━━ Provided data ━━

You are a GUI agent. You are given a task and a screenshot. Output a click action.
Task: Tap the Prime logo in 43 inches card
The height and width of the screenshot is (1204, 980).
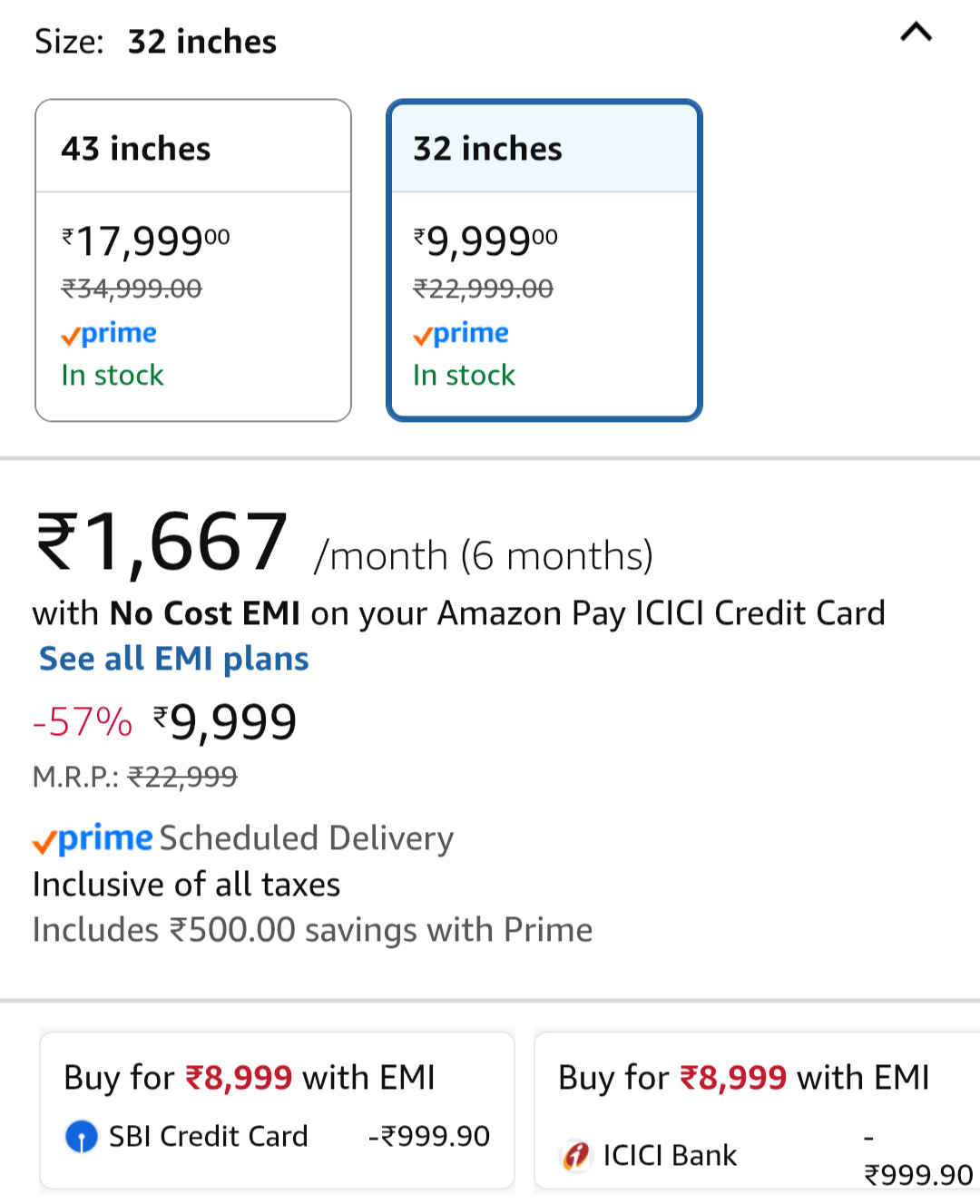(x=109, y=334)
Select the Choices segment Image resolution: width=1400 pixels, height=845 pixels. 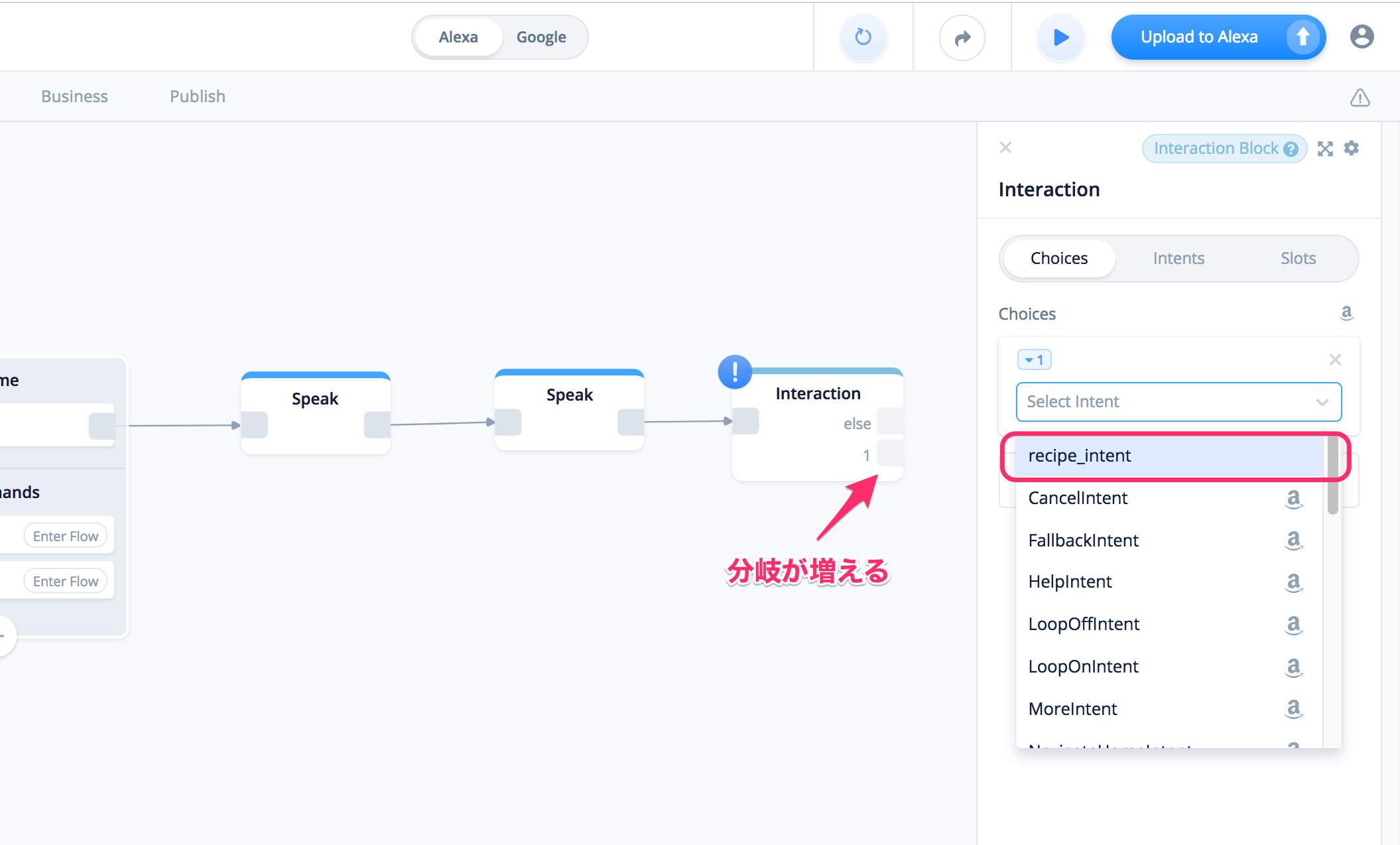coord(1058,258)

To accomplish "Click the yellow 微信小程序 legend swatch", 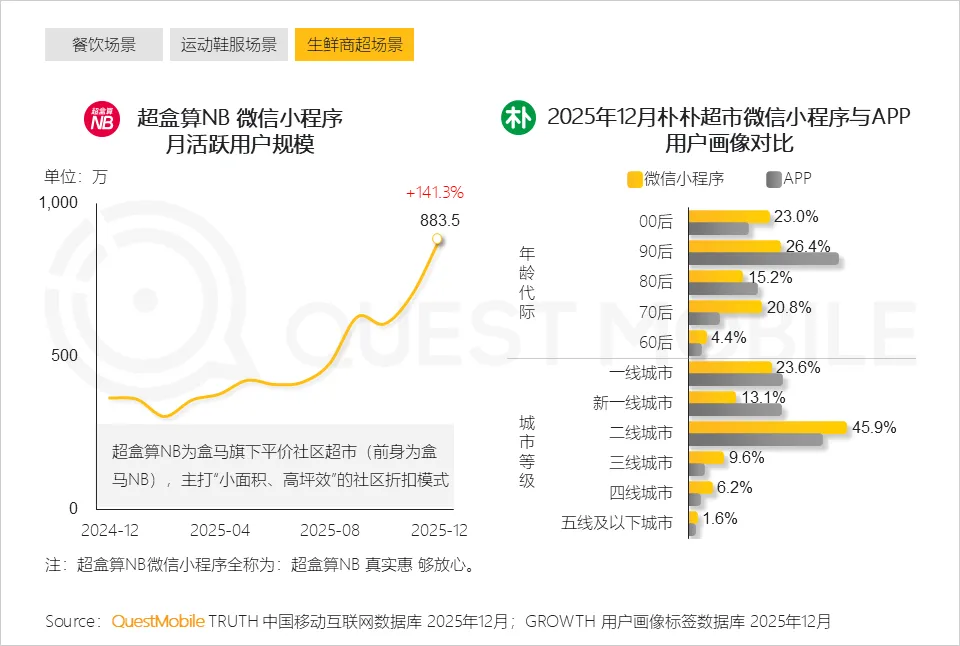I will pyautogui.click(x=634, y=179).
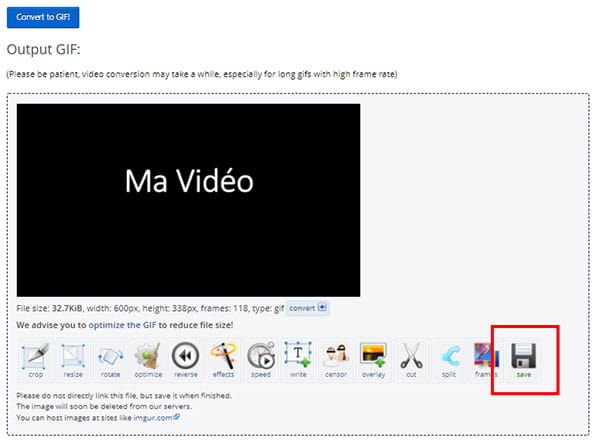
Task: Click the optimize tool icon
Action: [147, 360]
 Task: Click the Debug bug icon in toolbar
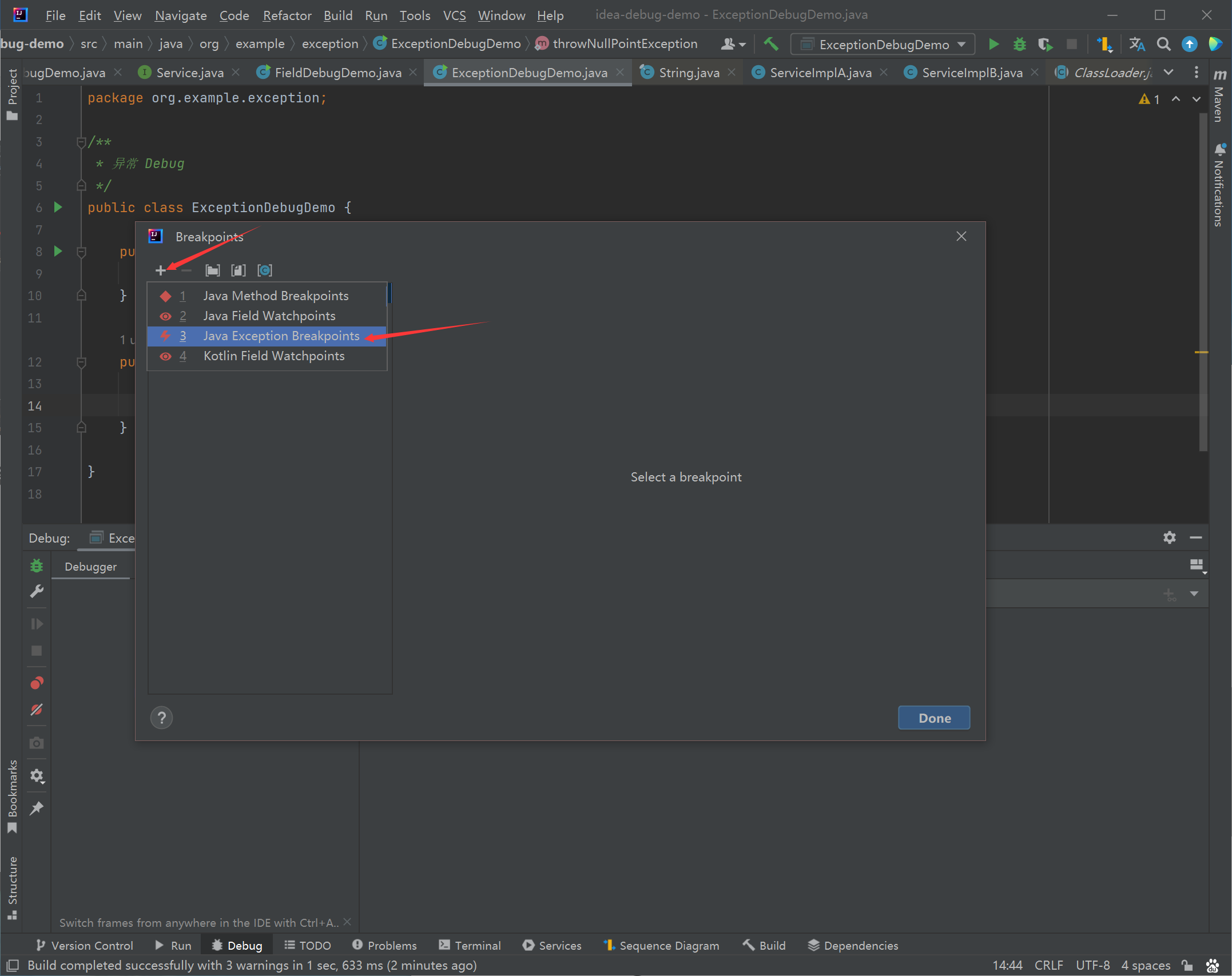click(x=1019, y=44)
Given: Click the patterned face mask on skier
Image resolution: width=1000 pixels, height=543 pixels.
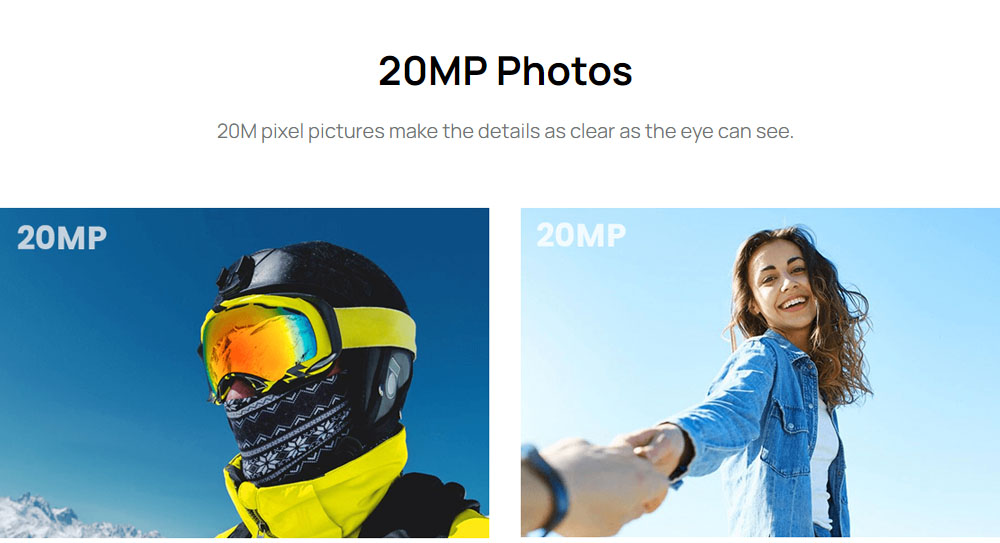Looking at the screenshot, I should [x=288, y=429].
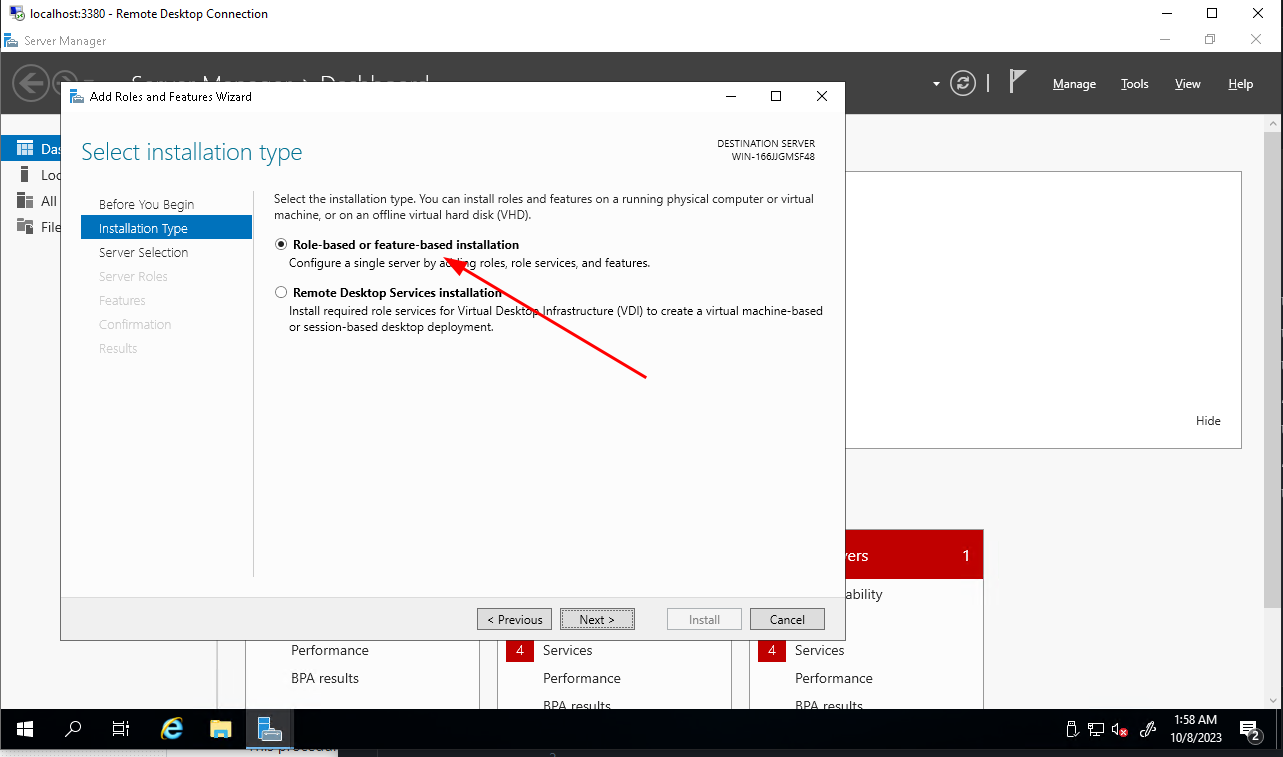Open the notifications flag icon
This screenshot has height=757, width=1283.
1017,82
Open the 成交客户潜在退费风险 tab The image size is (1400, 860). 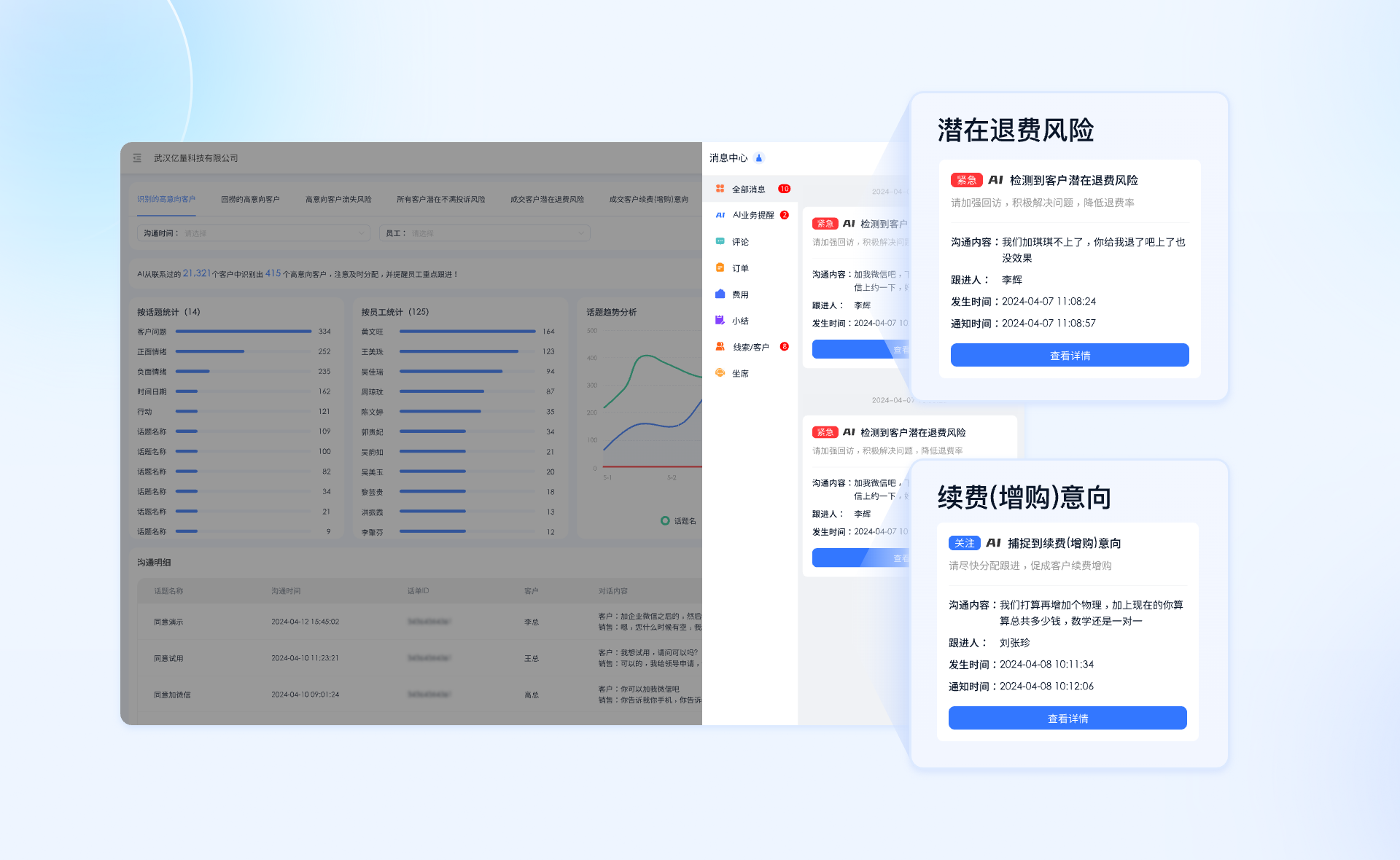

━━━

- [To be done] Copy out the entries from the line containing "Task: Click the Debug bug icon in toolbar" through the end of the entries, both ends included, and leave out the pictures.

- [Answer to this problem]
 Task: Click the Debug bug icon in toolbar
click(x=1019, y=44)
Given: Click the patterned face mask on skier
Image resolution: width=1000 pixels, height=543 pixels.
Looking at the screenshot, I should [x=288, y=429].
Open the notifications flag icon
This screenshot has height=757, width=1283.
1017,82
Open the 成交客户潜在退费风险 tab The image size is (1400, 860). 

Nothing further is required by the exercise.